The differences and applications of Supervised and Unsupervised Machine Learning.
Machine learning is one of the buzziest terms thrown around in technology these days. Combine machine learning with big data in a Google search and you’ve got yourself an unmanageable amount of information to digest. In an (possibly ironic) effort to help navigate this sea of information, this post is meant to be an introduction and simplification of some common machine learning terminology and types with some resources to dive deeper.
At the highest level, there are two different types of machine learning - supervised and unsupervised. Supervised means that we have historical information in order to learn from and make future decisions; unsupervised means that we have no previous information, but might be attempting to group things together or do some other type of pattern or outlier recognition.
In each of these subsets there are many methodologies and motivations; I’ll explain how they work and give a simple example or two.
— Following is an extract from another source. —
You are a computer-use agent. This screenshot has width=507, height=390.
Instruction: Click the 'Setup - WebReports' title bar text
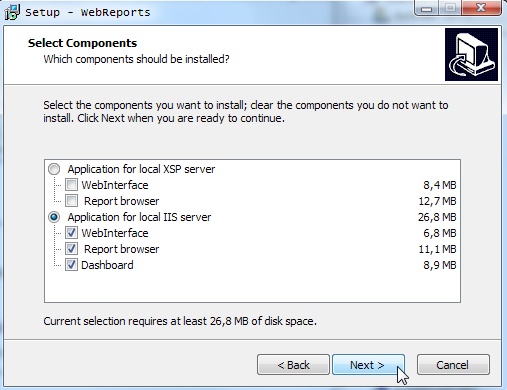[88, 12]
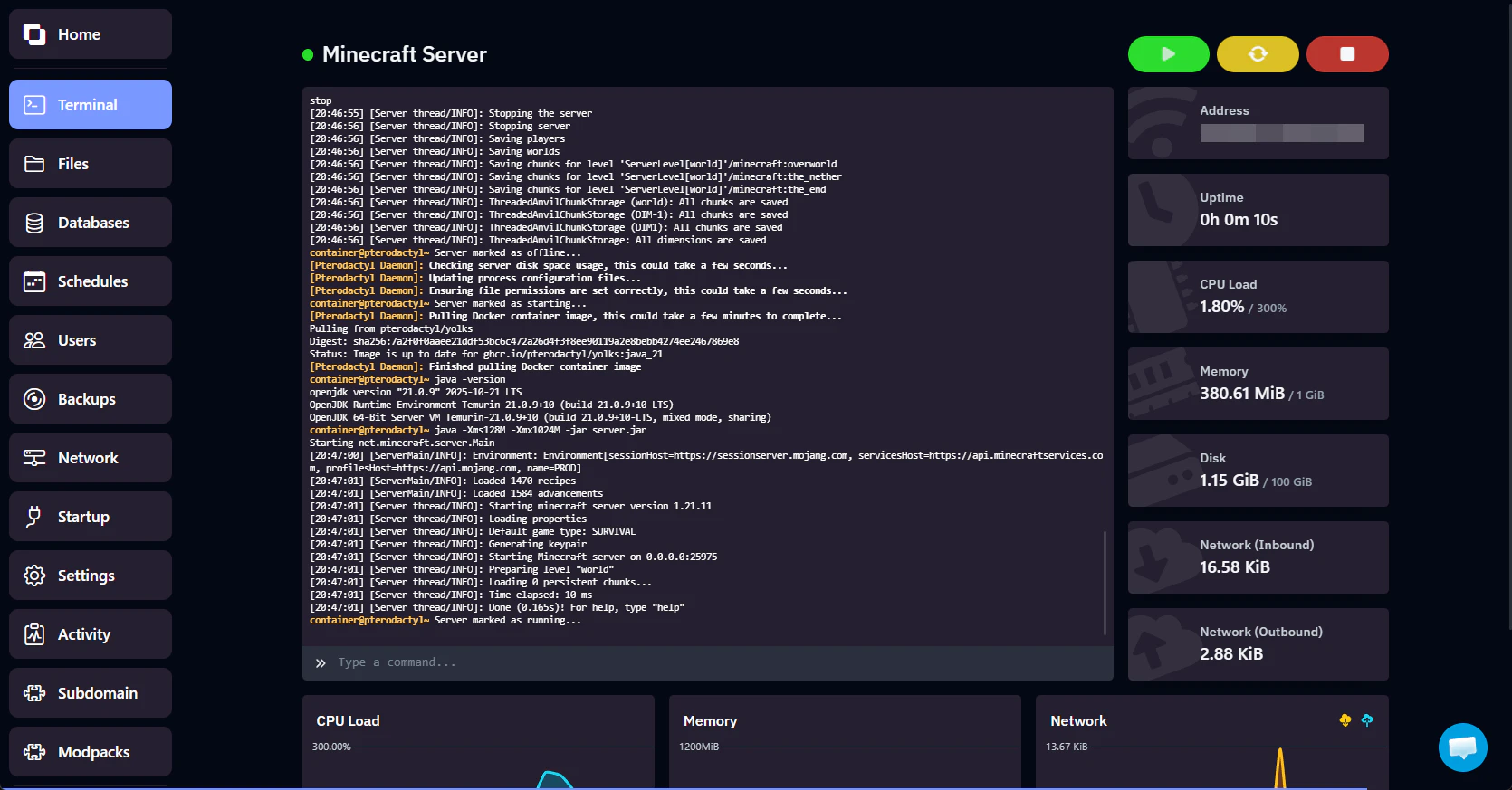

Supervised machine learning is nothing more than using historical information (read: data) in order to predict a future event or explain a behavior using algorithms. I know - this is vague - but humans use these algorithms based on previous learning everyday in their lives to predict things.
A very simple example: if it is sunny outside when we wake up, it is perfectly reasonable to assume that it will not rain that day. Why do we make this prediction? Because over time, we’ve learned that on sunny days it typically does not rain. We don’t know for sure that today it won’t rain but we’re willing to make decisions based on our prediction that it won’t rain.
Computers do this exact same thing in order to make predictions. The real gains come from Supervised Machine Learning when you have lots of accurate historical data. In the example above, we can’t be 100% sure that it won’t rain because we’ve also woken up on a few sunny mornings in which we’ve driven home after work in a monsoon - adding more and more data for your supervised machine learning algorithm to learn from also allows it to make concessions for these other possible outcomes.
Supervised Machine Learning can be used to classify (usually binary or yes/no outcomes but can be broader - is a person going to default on their loan? will they get divorced?) or predict a value (how much money will you make next year? what will the stock price be tomorrow?). Some popular supervised machine learning methods are regression (linear, which can predict a continuous value, or logistic, which can predict a binary value), decision trees, k-nearest neighbors, and naive Bayes.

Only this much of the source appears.